Limbah busa memenuhi saluran Banjir Kanal Timur di kawasan pintu air BKT, Malaka Utara, Jakarta, (26/10). Pencemaran air tersebut disebabkan pembuangan limbah rumah tangga dan industri secara langsung ke sungai BKT. Tempo/Tony Hartawan
TEMPO.CO, Jakarta - Manajer Penanganan Bencana Ekologis Wahana Lingkungan Hidup Indonesia, Mukri Friatna, mengatakan mudahnya mengurus perizinan pembangunan tanpa menyertakan analisis mengenai dampak lingkungan (amdal) di DKI Jakarta membuat pengolahan limbah terabaikan.
Pemerintah, kata dia, harus berani menetapkan moratorium pembangunan industri yang berpotensi menghasilkan limbah bahan berbahaya dan beracun. Tujuannya, membenahi pembuangan limbah yang tak dilakukan dengan semestinya. "Kalau tidak ada moratorium, maka pembenahannya sulit dilakukan," kata Mukri saat dihubungi Tempo, Selasa, 25 Maret 2014. (baca: Setahun Jokowi-Ahok, Air Bersih Belum Ditangani)
Sebelumnya, Gubernur DKI Jakarta Joko Widodo mengatakan air limbah yang diolah di Jakarta baru tiga persen. Menurut mantan Wali Kota Solo ini, Jakarta ketinggalan jauh dibanding Singapura dan Malaysia yang masing-masing sudah mampu mengolah 100 persen dan 65 persen air limbah.
Untuk itu, Mukri menyarankan moratorium dilaksanakan minimal lima tahun. Masa tersebut dapat digunakan untuk menagih perusahaan industri yang belum menyerahkan amdal dan memperbaiki instalasi pengolahan air limbah.

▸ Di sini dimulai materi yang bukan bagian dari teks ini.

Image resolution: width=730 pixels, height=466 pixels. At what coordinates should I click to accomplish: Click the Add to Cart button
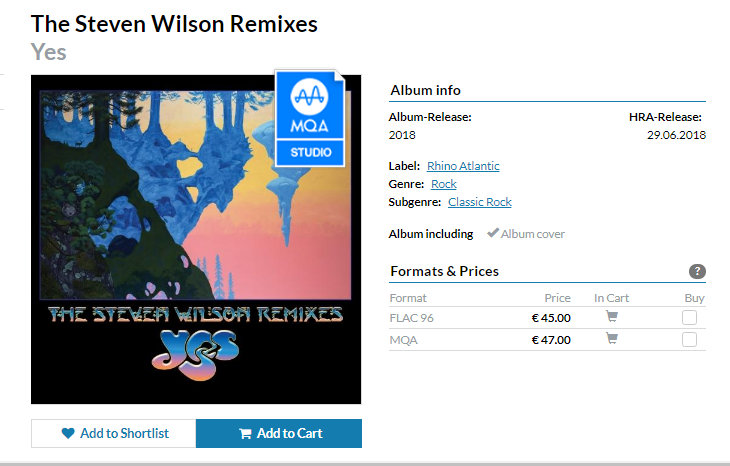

Setelah moratorium berakhir, kata Mukri, Badan Pengelola Lingkungan Hidup Daerah DKI Jakarta dapat mengevaluasi perusahaan industri yang belum juga menyerahkan amdal. Evaluasi tersebut dapat digunakan sebagai dasar pencabutan izin operasional perusahaan yang tetap membandel itu. "Kalau tak dicabut izinnya, mereka akan terus abai," katanya.